BEGIN
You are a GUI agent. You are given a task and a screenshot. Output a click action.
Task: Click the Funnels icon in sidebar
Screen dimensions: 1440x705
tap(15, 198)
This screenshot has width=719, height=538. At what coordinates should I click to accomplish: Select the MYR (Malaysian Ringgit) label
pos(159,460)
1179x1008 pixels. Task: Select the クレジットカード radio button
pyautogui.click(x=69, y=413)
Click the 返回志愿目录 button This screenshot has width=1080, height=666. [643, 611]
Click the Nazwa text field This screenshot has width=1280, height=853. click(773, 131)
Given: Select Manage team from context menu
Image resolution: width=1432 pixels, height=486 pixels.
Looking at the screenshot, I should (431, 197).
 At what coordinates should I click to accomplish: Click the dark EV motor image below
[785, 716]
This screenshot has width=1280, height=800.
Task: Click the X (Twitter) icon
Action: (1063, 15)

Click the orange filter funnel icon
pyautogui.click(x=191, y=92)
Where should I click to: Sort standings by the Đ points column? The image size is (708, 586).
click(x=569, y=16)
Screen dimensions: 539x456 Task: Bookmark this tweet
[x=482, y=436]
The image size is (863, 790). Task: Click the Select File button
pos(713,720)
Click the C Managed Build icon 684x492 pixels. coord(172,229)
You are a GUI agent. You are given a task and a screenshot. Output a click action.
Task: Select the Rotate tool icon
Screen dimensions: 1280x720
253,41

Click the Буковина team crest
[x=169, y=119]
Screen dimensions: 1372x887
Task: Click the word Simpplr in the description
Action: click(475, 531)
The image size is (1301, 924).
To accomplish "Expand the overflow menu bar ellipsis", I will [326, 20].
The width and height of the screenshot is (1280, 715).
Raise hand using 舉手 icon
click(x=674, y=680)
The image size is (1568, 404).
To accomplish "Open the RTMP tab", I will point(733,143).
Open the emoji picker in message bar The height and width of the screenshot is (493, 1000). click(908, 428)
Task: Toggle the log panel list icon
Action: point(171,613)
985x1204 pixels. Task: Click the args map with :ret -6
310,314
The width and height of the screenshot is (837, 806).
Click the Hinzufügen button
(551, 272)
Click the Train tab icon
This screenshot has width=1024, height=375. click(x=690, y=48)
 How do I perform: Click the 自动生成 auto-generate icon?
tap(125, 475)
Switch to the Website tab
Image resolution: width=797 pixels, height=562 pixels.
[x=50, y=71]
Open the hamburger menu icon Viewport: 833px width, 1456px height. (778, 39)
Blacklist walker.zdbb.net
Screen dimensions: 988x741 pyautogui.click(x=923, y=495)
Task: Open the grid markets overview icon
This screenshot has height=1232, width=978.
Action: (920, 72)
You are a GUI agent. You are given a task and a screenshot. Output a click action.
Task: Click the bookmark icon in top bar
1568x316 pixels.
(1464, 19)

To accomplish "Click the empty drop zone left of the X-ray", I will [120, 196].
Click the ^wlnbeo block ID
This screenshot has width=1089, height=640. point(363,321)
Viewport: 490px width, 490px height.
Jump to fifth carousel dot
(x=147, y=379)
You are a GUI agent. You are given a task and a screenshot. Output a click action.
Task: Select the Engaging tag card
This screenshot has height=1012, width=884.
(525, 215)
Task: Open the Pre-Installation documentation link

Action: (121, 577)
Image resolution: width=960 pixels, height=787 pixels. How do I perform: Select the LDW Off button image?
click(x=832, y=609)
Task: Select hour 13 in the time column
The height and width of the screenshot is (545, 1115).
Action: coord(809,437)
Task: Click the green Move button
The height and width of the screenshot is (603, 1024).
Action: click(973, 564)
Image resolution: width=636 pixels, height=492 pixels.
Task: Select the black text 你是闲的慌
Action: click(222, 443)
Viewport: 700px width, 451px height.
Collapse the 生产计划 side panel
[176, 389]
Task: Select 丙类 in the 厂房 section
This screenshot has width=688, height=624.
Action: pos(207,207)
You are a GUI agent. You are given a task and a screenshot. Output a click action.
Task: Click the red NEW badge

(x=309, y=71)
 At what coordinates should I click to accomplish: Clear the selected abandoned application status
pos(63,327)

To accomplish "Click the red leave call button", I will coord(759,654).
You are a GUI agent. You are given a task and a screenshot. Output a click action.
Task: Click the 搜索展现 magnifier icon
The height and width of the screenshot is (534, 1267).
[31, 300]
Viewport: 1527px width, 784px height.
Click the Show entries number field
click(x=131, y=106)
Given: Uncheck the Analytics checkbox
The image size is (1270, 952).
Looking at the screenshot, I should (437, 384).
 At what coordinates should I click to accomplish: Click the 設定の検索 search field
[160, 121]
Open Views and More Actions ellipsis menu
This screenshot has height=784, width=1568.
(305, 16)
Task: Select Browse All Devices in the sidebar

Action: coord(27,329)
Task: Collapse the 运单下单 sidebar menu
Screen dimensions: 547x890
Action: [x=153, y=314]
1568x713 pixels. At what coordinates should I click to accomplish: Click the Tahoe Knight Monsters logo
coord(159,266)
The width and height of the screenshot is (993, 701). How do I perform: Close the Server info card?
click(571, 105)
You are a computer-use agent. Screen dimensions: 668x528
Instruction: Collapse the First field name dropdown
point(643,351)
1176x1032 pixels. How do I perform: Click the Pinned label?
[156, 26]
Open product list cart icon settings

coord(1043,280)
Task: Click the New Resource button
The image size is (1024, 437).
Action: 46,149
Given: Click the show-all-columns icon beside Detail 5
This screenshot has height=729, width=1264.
END
▶ [Action item]
Transcribe the data in full, keeping every character.

▶ [Completed exercise]
You are a GUI agent. You are given a task and a screenshot. Output a click action.
Task: Click the Funnels icon in sidebar
Screen dimensions: 1440x705
tap(15, 198)
This screenshot has width=719, height=538. At what coordinates should I click to accomplish: Select the MYR (Malaysian Ringgit) label
pos(159,460)
1179x1008 pixels. Task: Select the クレジットカード radio button
pyautogui.click(x=69, y=413)
Click the 返回志愿目录 button This screenshot has width=1080, height=666. [643, 611]
Click the Nazwa text field This screenshot has width=1280, height=853. click(773, 131)
Given: Select Manage team from context menu
Image resolution: width=1432 pixels, height=486 pixels.
Looking at the screenshot, I should (431, 197).
 At what coordinates should I click to accomplish: Click the dark EV motor image below
[785, 716]
This screenshot has width=1280, height=800.
Task: Click the X (Twitter) icon
Action: (1063, 15)

Click the orange filter funnel icon
pyautogui.click(x=191, y=92)
Where should I click to: Sort standings by the Đ points column? The image size is (708, 586).
click(x=569, y=16)
Screen dimensions: 539x456 Task: Bookmark this tweet
[x=482, y=436]
The image size is (863, 790). Task: Click the Select File button
pos(713,720)
Click the C Managed Build icon 684x492 pixels. coord(172,229)
You are a GUI agent. You are given a task and a screenshot. Output a click action.
Task: Select the Rotate tool icon
Screen dimensions: 1280x720
253,41

Click the Буковина team crest
[x=169, y=119]
Screen dimensions: 1372x887
Task: Click the word Simpplr in the description
Action: click(475, 531)
The image size is (1301, 924).
To accomplish "Expand the overflow menu bar ellipsis", I will [326, 20].
The width and height of the screenshot is (1280, 715).
Raise hand using 舉手 icon
click(x=674, y=680)
The image size is (1568, 404).
To accomplish "Open the RTMP tab", I will point(733,143).
Open the emoji picker in message bar The height and width of the screenshot is (493, 1000). click(908, 428)
Task: Toggle the log panel list icon
Action: point(171,613)
985x1204 pixels. Task: Click the args map with :ret -6
310,314
The width and height of the screenshot is (837, 806).
Click the Hinzufügen button
(551, 272)
Click the Train tab icon
This screenshot has width=1024, height=375. click(x=690, y=48)
 How do I perform: Click the 自动生成 auto-generate icon?
tap(125, 475)
Switch to the Website tab
Image resolution: width=797 pixels, height=562 pixels.
[x=50, y=71]
Open the hamburger menu icon Viewport: 833px width, 1456px height. (778, 39)
Blacklist walker.zdbb.net
Screen dimensions: 988x741 pyautogui.click(x=923, y=495)
Task: Open the grid markets overview icon
This screenshot has height=1232, width=978.
Action: (920, 72)
You are a GUI agent. You are given a task and a screenshot. Output a click action.
Task: Click the bookmark icon in top bar
1568x316 pixels.
(1464, 19)

To accomplish "Click the empty drop zone left of the X-ray", I will [120, 196].
Click the ^wlnbeo block ID
This screenshot has width=1089, height=640. point(363,321)
Viewport: 490px width, 490px height.
Jump to fifth carousel dot
(x=147, y=379)
You are a GUI agent. You are given a task and a screenshot. Output a click action.
Task: Select the Engaging tag card
This screenshot has height=1012, width=884.
(525, 215)
Task: Open the Pre-Installation documentation link

Action: (121, 577)
Image resolution: width=960 pixels, height=787 pixels. How do I perform: Select the LDW Off button image?
click(x=832, y=609)
Task: Select hour 13 in the time column
The height and width of the screenshot is (545, 1115).
Action: coord(809,437)
Task: Click the green Move button
The height and width of the screenshot is (603, 1024).
Action: click(973, 564)
Image resolution: width=636 pixels, height=492 pixels.
Task: Select the black text 你是闲的慌
Action: click(222, 443)
Viewport: 700px width, 451px height.
Collapse the 生产计划 side panel
[176, 389]
Task: Select 丙类 in the 厂房 section
This screenshot has width=688, height=624.
Action: pos(207,207)
You are a GUI agent. You are given a task and a screenshot. Output a click action.
Task: Click the red NEW badge

(x=309, y=71)
 At what coordinates should I click to accomplish: Clear the selected abandoned application status
pos(63,327)

To accomplish "Click the red leave call button", I will coord(759,654).
You are a GUI agent. You are given a task and a screenshot. Output a click action.
Task: Click the 搜索展现 magnifier icon
The height and width of the screenshot is (534, 1267).
[31, 300]
Viewport: 1527px width, 784px height.
Click the Show entries number field
click(x=131, y=106)
Given: Uncheck the Analytics checkbox
The image size is (1270, 952).
Looking at the screenshot, I should (437, 384).
 At what coordinates should I click to accomplish: Click the 設定の検索 search field
[160, 121]
Open Views and More Actions ellipsis menu
This screenshot has height=784, width=1568.
(305, 16)
Task: Select Browse All Devices in the sidebar

Action: coord(27,329)
Task: Collapse the 运单下单 sidebar menu
Screen dimensions: 547x890
Action: [x=153, y=314]
1568x713 pixels. At what coordinates should I click to accomplish: Click the Tahoe Knight Monsters logo
coord(159,266)
The width and height of the screenshot is (993, 701). How do I perform: Close the Server info card?
click(571, 105)
You are a computer-use agent. Screen dimensions: 668x528
Instruction: Collapse the First field name dropdown
point(643,351)
1176x1032 pixels. How do I perform: Click the Pinned label?
[156, 26]
Open product list cart icon settings

coord(1043,280)
Task: Click the New Resource button
The image size is (1024, 437).
Action: 46,149
Given: Click the show-all-columns icon beside Detail 5
This screenshot has height=729, width=1264.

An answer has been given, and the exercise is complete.